▶ [The problem]:
The required output is the exact sequence of lines from the line holding "Car Audio Rock Festival en Bogotá (474, 568)" to the end of the records, inclusive.

#####

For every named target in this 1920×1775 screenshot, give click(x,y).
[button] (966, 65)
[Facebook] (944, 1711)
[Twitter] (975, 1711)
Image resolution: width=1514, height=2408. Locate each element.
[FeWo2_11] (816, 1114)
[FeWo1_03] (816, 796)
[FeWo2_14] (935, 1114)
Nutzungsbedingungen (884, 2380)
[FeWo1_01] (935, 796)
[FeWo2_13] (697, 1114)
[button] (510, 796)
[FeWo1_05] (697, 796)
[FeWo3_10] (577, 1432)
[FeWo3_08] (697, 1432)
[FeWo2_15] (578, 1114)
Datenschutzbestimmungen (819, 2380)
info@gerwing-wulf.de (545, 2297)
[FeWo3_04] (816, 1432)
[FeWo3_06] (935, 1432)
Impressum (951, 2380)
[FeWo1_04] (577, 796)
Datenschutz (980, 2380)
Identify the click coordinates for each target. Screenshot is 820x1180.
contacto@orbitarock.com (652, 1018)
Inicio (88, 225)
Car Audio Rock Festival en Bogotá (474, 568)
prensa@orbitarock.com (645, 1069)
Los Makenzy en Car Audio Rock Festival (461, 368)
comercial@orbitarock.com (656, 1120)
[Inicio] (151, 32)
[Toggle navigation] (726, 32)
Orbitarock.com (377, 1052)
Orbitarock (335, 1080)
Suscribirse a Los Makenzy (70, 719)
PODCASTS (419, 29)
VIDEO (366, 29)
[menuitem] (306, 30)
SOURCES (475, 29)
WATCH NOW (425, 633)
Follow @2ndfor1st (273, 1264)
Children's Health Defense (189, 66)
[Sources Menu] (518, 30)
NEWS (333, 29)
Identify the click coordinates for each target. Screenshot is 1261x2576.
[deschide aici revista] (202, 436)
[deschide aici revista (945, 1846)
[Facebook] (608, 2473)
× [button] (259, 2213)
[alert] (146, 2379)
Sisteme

#####

▶ [Response to the task]:
Car Audio Rock Festival en Bogotá (474, 568)
prensa@orbitarock.com (645, 1069)
Los Makenzy en Car Audio Rock Festival (461, 368)
comercial@orbitarock.com (656, 1120)
[Inicio] (151, 32)
[Toggle navigation] (726, 32)
Orbitarock.com (377, 1052)
Orbitarock (335, 1080)
Suscribirse a Los Makenzy (70, 719)
PODCASTS (419, 29)
VIDEO (366, 29)
[menuitem] (306, 30)
SOURCES (475, 29)
WATCH NOW (425, 633)
Follow @2ndfor1st (273, 1264)
Children's Health Defense (189, 66)
[Sources Menu] (518, 30)
NEWS (333, 29)
Identify the click coordinates for each target. Screenshot is 1261x2576.
[deschide aici revista] (202, 436)
[deschide aici revista (945, 1846)
[Facebook] (608, 2473)
× [button] (259, 2213)
[alert] (146, 2379)
Sisteme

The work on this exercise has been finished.